I am a Ph.D. Student in the Computer Science Department at University of Southern California (USC). I work with Prof. Yan Liu in the Melady Lab . My work spans both: (a) learning to predict, and (b) learnable control in multi-agent settings featuring interactions amongst the various agents. Learning to predict effectively in multi-agent settings requires incorporating inductive biases from physics and graph-based models, while learning to control often utilizes tools from game theory and Nash equilibria in order to design deep architectures which can be trained to achieve optimal prediction performance or control policies in multi-agent settings. Working in these diverse domains has provided me with a strong fundamental background in deep learning, reinforcement learning, game theory and graph-based learning. I also work in collaboration with Prof. Milind Tambe (Teamcore group, Harvard University) and Prof. Fei Fang (CMU) on finding optimal strategies for Stackelberg Security Games with Deep Reinforcement Learning. Previously, I have also worked with Prof. Nora Ayanian in the ACT Lab at USC. Here, my work was on multirobot coordination and on developing planning algorithms for efficient resource delivery.
Before this, I attended Indian Institute of Technology, Delhi where I got my undergraduate degree in Electrical Engineering. My primary focus was on Control Theory and Signal Processing and I was advised by Prof. Shouribrata Chatterjee . I was also the Technical Secretary of Electrical Engineering Society at IIT Delhi (Aug 2012 - Aug 2013) and served as the General Secretary of the Electronics Club (August 2013 - May 2014) during my final year.

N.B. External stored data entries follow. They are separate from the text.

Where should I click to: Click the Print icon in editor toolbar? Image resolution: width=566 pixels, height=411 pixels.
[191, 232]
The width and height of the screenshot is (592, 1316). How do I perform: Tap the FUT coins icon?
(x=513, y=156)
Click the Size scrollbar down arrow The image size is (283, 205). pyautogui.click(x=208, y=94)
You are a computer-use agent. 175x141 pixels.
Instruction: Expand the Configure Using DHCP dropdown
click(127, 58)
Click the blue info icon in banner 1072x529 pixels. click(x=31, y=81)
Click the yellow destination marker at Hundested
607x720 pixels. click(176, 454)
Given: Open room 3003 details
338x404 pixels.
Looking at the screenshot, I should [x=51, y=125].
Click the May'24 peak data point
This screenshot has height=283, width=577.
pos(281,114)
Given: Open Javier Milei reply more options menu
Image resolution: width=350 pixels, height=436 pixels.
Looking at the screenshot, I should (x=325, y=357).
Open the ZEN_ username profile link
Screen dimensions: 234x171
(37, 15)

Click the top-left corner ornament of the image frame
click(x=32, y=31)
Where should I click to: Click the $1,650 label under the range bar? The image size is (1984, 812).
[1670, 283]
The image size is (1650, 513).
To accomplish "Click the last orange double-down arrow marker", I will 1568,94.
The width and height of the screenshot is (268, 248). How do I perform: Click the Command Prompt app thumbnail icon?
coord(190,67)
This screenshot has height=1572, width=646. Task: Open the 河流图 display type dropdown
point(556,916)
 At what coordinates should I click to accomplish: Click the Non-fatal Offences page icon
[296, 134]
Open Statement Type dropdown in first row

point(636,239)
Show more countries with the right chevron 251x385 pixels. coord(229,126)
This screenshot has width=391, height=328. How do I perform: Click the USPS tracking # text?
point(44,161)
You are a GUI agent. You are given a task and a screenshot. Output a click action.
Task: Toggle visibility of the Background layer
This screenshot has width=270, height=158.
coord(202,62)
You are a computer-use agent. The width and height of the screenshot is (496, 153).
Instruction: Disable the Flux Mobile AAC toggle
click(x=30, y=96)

I am originally from New Delhi, India. I started my Ph.D. in Spring 2015 and currently live in Los Angeles, California.
My broad interest lies in understanding "understanding" itself. As a broad and ambitious goal, I want to figure out how the human mind works and potentially develop architectures and algorithms which would allow artificial agents to achieve at least the same level of understanding as humans one day. Consequently, I work on reinforcement learning and deep learning to design agents capable of autonomous planning and learning in multi-agent settings. My research interests broadly span deep reinforcement learning, continual learning, multi-agent learning, language understanding and robotics.